Explore the material:
**a.** According to the extract on the bank's fraud-monitoring platform, how many daily transactions does PSB now keep watch over?
**b.** Using the extract on the bank's fraud-monitoring platform, name every channel the bank uses to contact customers after the system stops a suspicious transaction.
**c.** Write a continuation of the passage on PSB's fraud-monitoring platform, beginning right after its final sentence.

Extract provided:
%%

Recently, the bank launched the Enterprise Fraud Risk Management (EFRM) platform with the support of Coforge. This system monitors transactions in real time and increases security across digital banking channels. PSB now keeps a close watch on over 4 million daily transactions through UPI, mobile banking, internet banking, credit cards, e-commerce, and digital wallets.

The EFRM platform stands out because it detects and blocks high-risk transactions instantly. When the system stops a suspicious transaction, the bank quickly contacts customers through IVR, SMS, WhatsApp, or email to confirm the activity. Although security has increased, normal customer transactions continue smoothly.

Moreover, PSB has become the first bank in India to block access to digital channels based on IVR responses. This step strengthens customer protection and reduces fraud cases. The system also closes alerts automatically when customers confirm legitimate transactions, making the entire process faster and more reliable.

The bank is also adding new tools like MuleHunter. AI and advanced anti-money-laundering programs. These tools will allow the bank to track unusual behaviour, catch fraudulent accounts, and improve real-time monitoring.

Managing Director and CEO Swarup Kumar Saha said the bank places customer trust at the centre of its digital strategy. He noted that the EFRM platform increases PSB’s ability to detect and stop fraud with speed and accuracy. He also said that the bank will continue improving security for safe digital banking.

Looking ahead, PSB plans to adopt a new AI-powered Financial Crime Compliance suite. This system will use behavioural profiling, device fingerprinting, and stronger login methods such as Two-Factor and Multi-Factor Authentication. These features will help protect customers from new types of digital threats.

%%

Available data:
%%

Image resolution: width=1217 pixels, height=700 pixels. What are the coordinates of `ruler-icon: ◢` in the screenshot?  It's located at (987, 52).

%%

Answers to this exercise:
**a.** Over 4 million daily transactions.

**b.** IVR, SMS, WhatsApp, and email.

**c.**
Jocata, the provider of the EFRM platform, is a subsidiary of Bill Desk and supports more than 50 financial institutions across India. Founded in 2010, Jocata specializes in digital lending, credit intelligence, and financial crime compliance. Its tools help banks with digital onboarding, customer due diligence, and fraud detection.

Punjab and Sind Bank, founded in 1908 in Amritsar, has a long and trusted history. Today, it operates 1,610 branches, 988 ATMs, and multiple digital units across the country. With more than 10,000 employees, the bank serves millions of customers. As of HY1 FY2025-26, it reported strong financial performance with business of ₹2,41,272 crore and a CRAR of 17.19%.

Overall, PSB’s new technology upgrades reflect its commitment to customer safety. As the digital world grows rapidly, the bank aims to offer a secure, reliable, and modern banking experience. Through these continued improvements, Punjab and Sind Bank strengthens digital security and prepares itself for future financial challenges.